Robin Rosen Chang: Apple

What if they’d never touched it,
             never wanted to disturb the bees
swarming the orchard,
             sticky before pollinating

the many fruit trees—fat figs,
             blood oranges,
pomegranates so red
             they made the apples look brown.

Some people say it was olives
             they weren’t to eat. 
Or seeds. Those sunflowers
             in the garden—

a distraction! Adam wanted
             to play hide-and-seek,
so Eve crouched
             between the stalks

while he ran in circles,
             searching wildly,
yoo-hooing every few seconds,
             till he stumbled over her.

And who needed knowledge?
              It was overrated—
thinking about free will,
             existence, their role

in the garden. What was
             the point?

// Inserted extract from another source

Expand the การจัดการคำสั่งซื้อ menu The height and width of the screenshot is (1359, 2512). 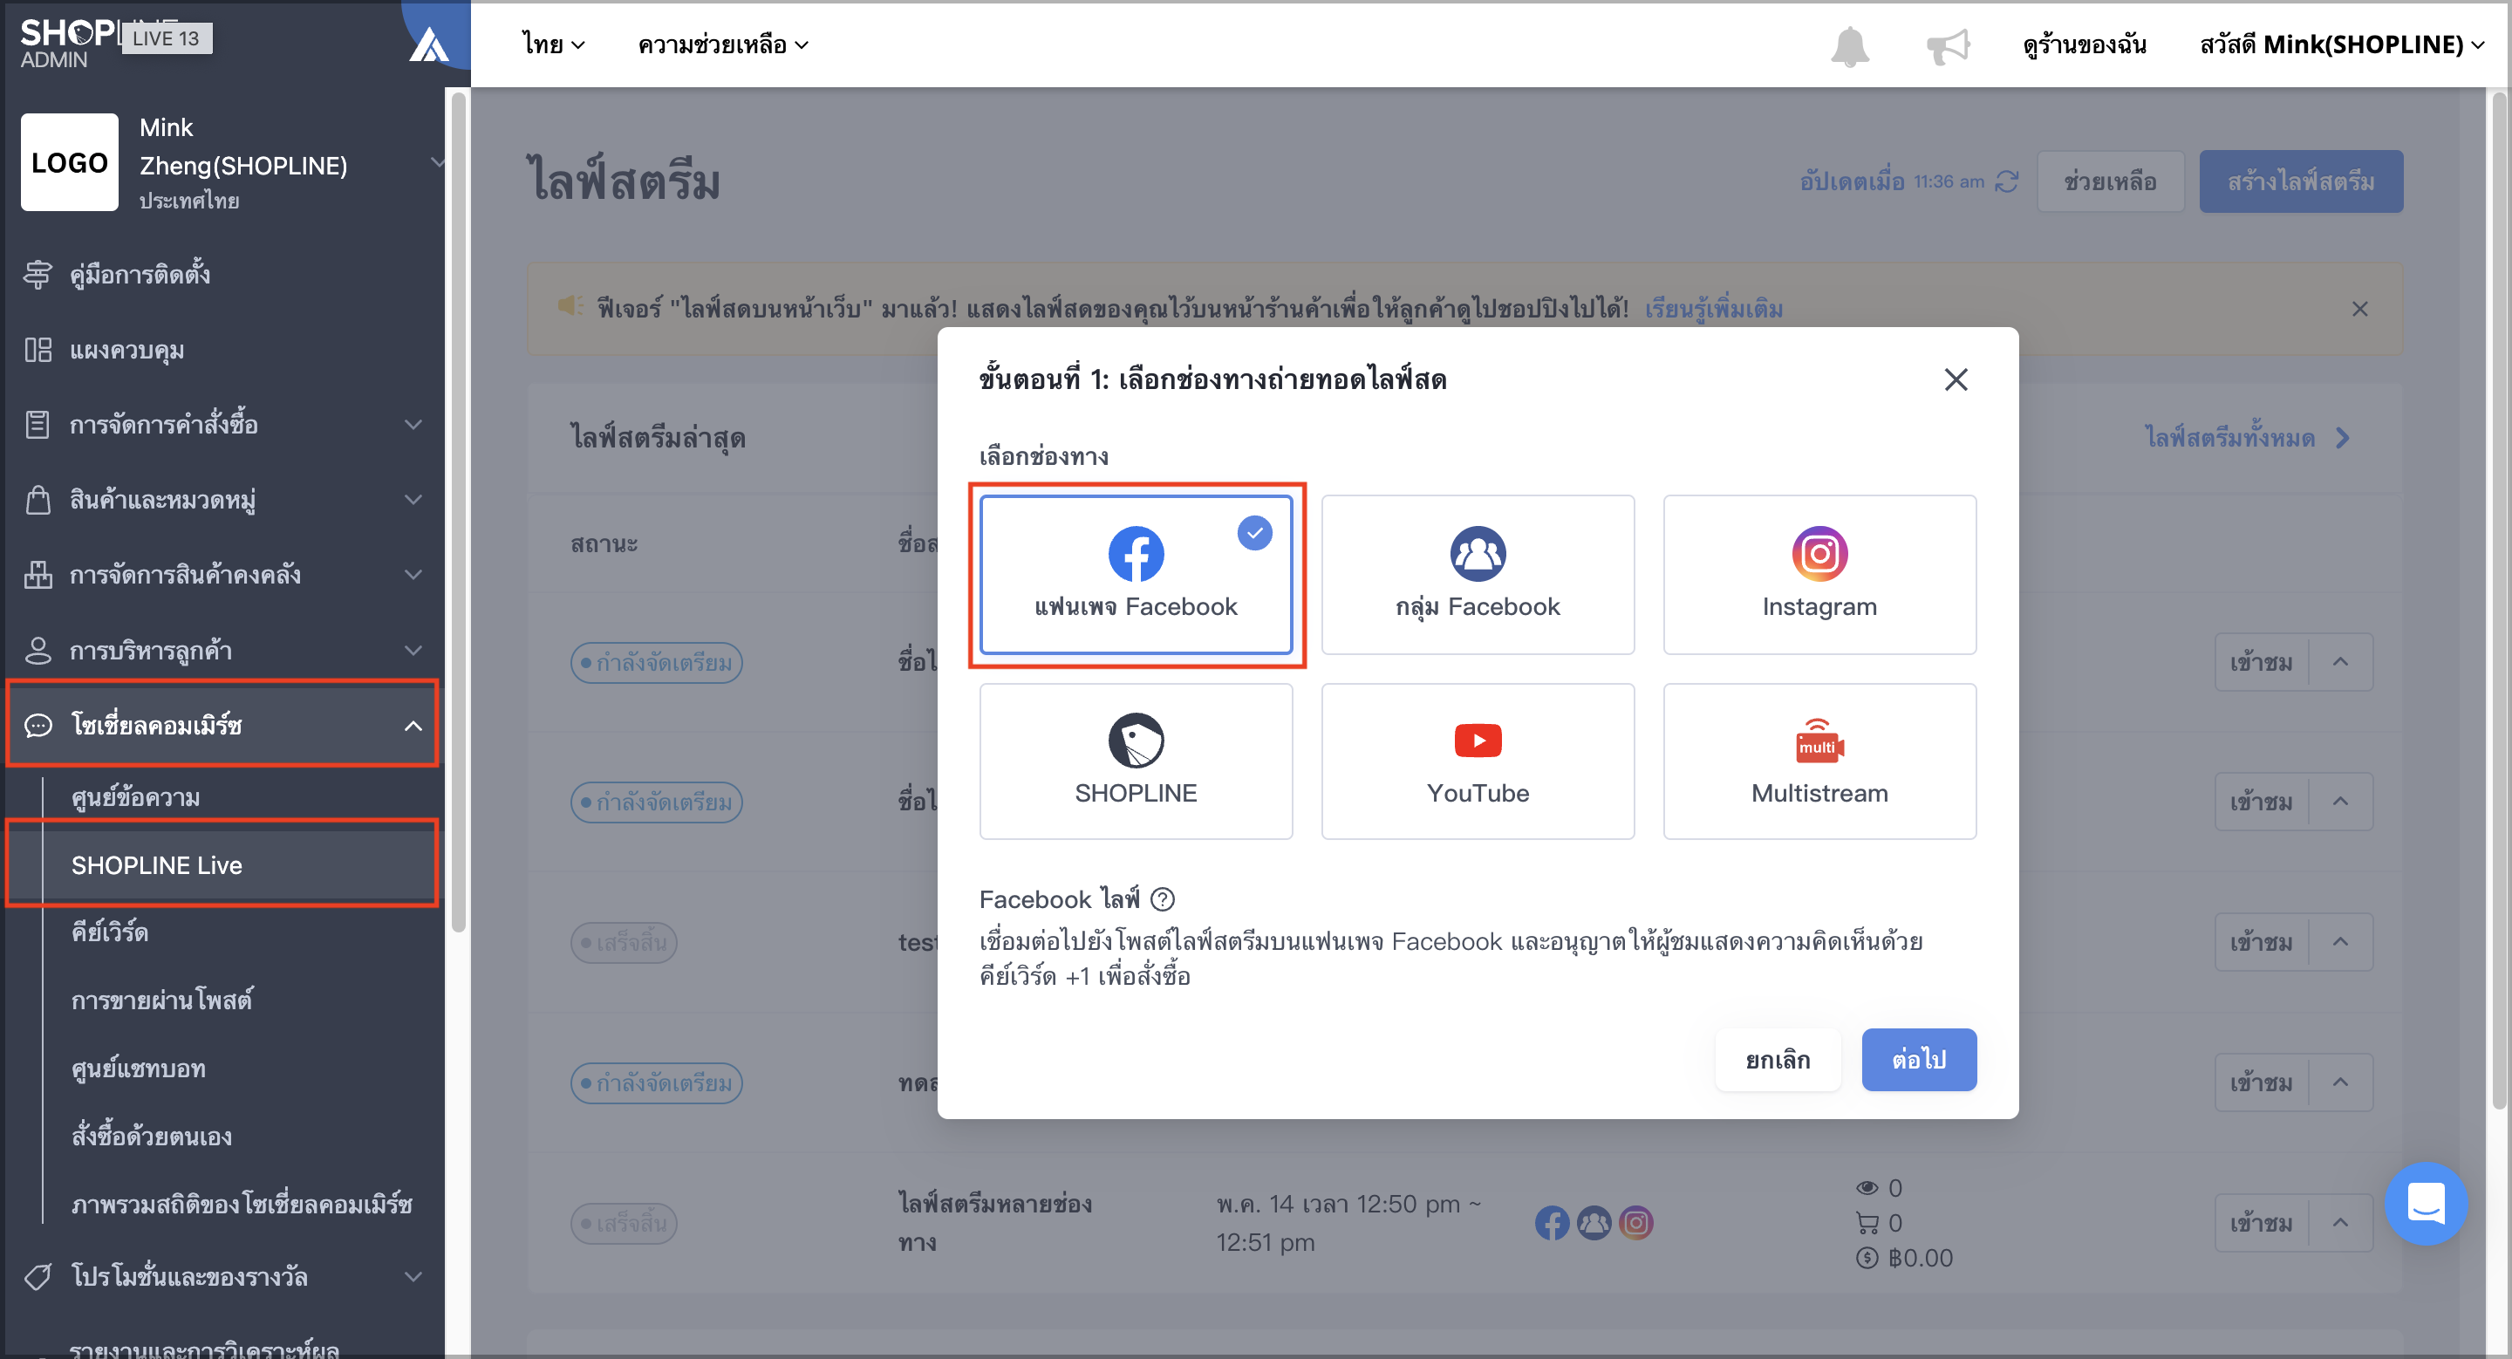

Perhaps
it had been wheat
             they weren’t supposed to eat.

Gold, yes, but brittle,
             husked and dry.
Or what if there’d been
              no forbidden food?

All those sermons
             and great art:
Michelangelo’s ceiling,
              Bosch’s left panel,

Dürer’s engraving,
             The Fall of Man,
Adam and Eve,
             curls in their hair,

privates sheathed by giant leaves,
              Eve receiving
a palm-sized globe
              from that twisted serpent.

What if it had been a stone?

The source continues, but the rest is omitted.